Dr. Oluga alluded to an ‘uncomfortable’ meeting between the ministry (represented by CS Duale and himself) on one hand and WHO officials who, it seems, were demanding full implementation of ML-3 in Kenya, for purposes of ensuring a minimum level of quality assurance.

“Achieving ML-3 would be good for Kenyan manufacturers' ability to export what they produce; beyond taking care of the country’s medicine needs,” Dr. Oluga pointed out.

“We will continue working with governments, the Pharmacy and Poisons Board, industry, and partners to strengthen regulatory capacity, support quality assurance, promote access to quality-assured health products, and advance implementation of the strategy,” a representative of the WHO regional director for Africa said while reading a speech.

The strategy’s objective is to bring together a fragmented local manufacturing ecosystem: pulling together research, regulation, trade, product development, financing, human capital, and health data systems.

Kenya’s Universal Health Coverage (UHC) Policy 2020–2030 promotes accessibility, affordability, adequacy, and quality of Health Products and Technologies.

A report (with MOH) that evaluated the local medicine manufacturing landscape showed that despite having 694 medicine formulations manufactured locally, only 220 were in the Kenya Essential Medicines List.

Ironically, Kenya is the leading pharmaceuticals producer in East Africa and the third-largest exporter in Africa. At least 70 per cent of HPTs exports are to its neighbors. According to MOH, local manufacturers prefer to service private sector and export markets due to various challenges including delayed payments by the public sector, higher local competition, favourable policies in other countries and inaccessibility of the local markets.

Kenya Medical Supplies Authority (KEMSA) and Mission for Essential Drugs and Supplies (MEDS) are the two largest centralised procurement entities for HPTs for the public sector and faith-based organizations, respectively.

Dr Vimal Patel, MD, Cosmos Ltd, the Chairperson of the Federation of Kenya Pharmaceutical Manufacturers (FKPM), intimated that Kenya should offer more incentives as it seeks to increase manufacturing of HPTs locally.

Oluga, on his part, said the incentives offered are good enough to get the private sector rolling.
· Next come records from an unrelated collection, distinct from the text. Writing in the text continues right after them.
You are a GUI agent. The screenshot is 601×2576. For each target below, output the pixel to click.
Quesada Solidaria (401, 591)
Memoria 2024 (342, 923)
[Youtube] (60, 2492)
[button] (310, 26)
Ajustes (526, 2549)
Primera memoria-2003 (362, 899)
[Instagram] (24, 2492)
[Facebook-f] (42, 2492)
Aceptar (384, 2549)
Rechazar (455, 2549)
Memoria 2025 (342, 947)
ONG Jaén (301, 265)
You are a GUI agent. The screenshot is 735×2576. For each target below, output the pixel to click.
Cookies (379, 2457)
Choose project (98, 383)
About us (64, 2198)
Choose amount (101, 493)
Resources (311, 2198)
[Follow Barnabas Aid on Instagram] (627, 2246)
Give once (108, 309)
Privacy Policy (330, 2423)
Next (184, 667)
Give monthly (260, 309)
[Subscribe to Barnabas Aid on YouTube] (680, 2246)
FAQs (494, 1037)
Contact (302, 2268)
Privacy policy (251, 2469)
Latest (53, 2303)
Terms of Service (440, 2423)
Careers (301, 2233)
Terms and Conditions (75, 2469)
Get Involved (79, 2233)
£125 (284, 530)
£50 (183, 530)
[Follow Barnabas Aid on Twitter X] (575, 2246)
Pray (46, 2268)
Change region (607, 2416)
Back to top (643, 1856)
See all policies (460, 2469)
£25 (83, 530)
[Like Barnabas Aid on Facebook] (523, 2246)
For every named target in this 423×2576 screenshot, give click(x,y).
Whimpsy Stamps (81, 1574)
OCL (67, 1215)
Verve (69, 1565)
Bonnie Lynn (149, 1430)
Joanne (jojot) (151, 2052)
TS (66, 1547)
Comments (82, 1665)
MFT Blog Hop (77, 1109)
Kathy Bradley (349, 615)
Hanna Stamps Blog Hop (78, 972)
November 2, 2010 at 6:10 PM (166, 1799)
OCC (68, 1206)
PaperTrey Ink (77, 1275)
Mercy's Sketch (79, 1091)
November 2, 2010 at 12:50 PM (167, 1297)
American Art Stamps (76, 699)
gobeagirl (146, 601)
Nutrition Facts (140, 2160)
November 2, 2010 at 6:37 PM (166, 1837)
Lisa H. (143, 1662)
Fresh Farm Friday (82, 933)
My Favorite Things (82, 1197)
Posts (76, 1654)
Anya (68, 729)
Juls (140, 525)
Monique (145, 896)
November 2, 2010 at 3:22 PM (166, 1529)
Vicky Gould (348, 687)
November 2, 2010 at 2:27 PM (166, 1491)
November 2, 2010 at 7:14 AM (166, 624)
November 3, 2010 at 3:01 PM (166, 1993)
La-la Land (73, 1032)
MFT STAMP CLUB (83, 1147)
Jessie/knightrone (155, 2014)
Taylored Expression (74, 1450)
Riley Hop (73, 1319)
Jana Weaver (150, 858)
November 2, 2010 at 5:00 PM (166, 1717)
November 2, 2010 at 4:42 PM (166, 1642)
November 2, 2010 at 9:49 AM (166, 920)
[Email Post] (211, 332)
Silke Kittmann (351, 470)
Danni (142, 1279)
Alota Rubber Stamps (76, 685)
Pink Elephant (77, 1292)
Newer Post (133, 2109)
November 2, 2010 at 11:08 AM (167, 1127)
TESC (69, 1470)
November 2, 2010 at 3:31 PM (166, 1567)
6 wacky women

Several incentives provided to support local manufacturing include: zero-rated or exemption from value-added tax and import duties for Active Pharmaceutical Ingredients (APIs) or raw materials, machinery, and equipment used for pharmaceutical manufacturing, and waivers on customs duties for imported inputs and machinery for local manufacture of medicines.

“We have also given energy incentives. Factories within special economic zones pay just Sh21 per unit, which is way less than normal billing,” Oluga added.

In 2021, Partnerships for African Vaccine Manufacturing (PAVM) was established by the African Union (AU) and the Africa Centres for Disease Control and Prevention (Africa CDC) to enable vaccine manufacturing in 5 hubs across Africa and supply more than 10 per cent of the required doses by 2025, more than 30 per cent by 2030 and more than 60 per cent by 2040.